On décrit souvent les Américains comme hostiles aux sous-titres…

C’est assez étrange comme idée et presque insultant. Notre festival en est la preuve. Nous avons même des projections à destination des enfants, comme Belle et Sébastien 3 : Le dernier chapitre l’an dernier, et de voir les jeunes Américains lire les sous-titres sans difficulté était très émouvant. L’idée qu’on se fait du marché américain est fausse. Les Américains veulent plus de films français.
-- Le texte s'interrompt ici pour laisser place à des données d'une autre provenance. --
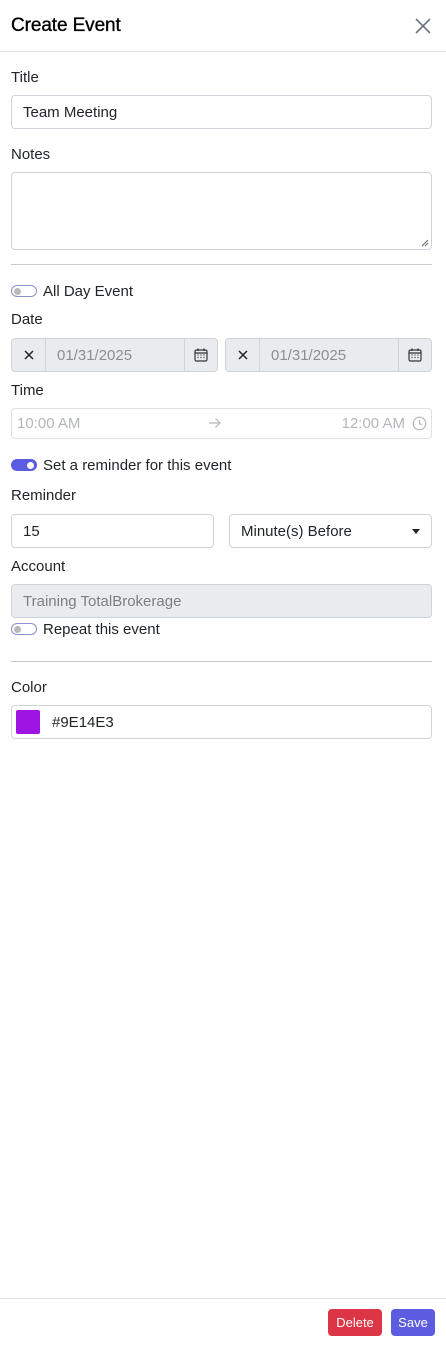  Describe the element at coordinates (222, 424) in the screenshot. I see `time-range-picker: 10:00 AM 12:00 AM` at that location.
Les étudiants et les professeurs viennent de tout le pays par amour pour la langue et la culture françaises. Il faut qu’il y ait plus d’initiatives comme la nôtre.

Comment avez-vous développé votre programme de master classes ?

La première master class a été donnée par Claude Miller. Aujourd’hui, nous en offrons huit, entièrement gratuites, que donnent des acteurs, des réalisateurs, des compositeurs de musique de films (via notre partenariat avec la Sacem), des directeurs de la photo. Nous avons aussi tenu à nous ouvrir sur la série, qui est devenu un objet d’intérêt pour les cinéphiles, et cette année nous recevons Alexandre Tacchino, Julie Voisin, Mathieu Simonet qui viennent nous présenter leur ambitieux projet de série, Roy. Ils vont, non seulement parler au public du festival, mais aussi à des étudiants en cinéma qui viennent d’autres villes.

Cette année, Thierry Lhermitte est l’invité d’honneur de votre 27e édition…

Au début du festival, les rencontres se faisaient par téléconférence. Le premier artiste français à avoir physiquement mis les pieds dans notre festival pour rencontrer le public a été Thierry Lhermitte. C’était pour la 4e édition ; il accompagnait Le Zèbre de Jean Poiret. Il a été bluffé par le Byrd Theater, la taille de son écran, et l’accueil du public américain. Depuis, il est devenu un véritable ambassadeur pour nous et n’a cessé de vanter le festival aux réalisateurs et acteurs. Cela a changé la donne. C’est pour ça que cette année, il est le « leader » de la délégation française.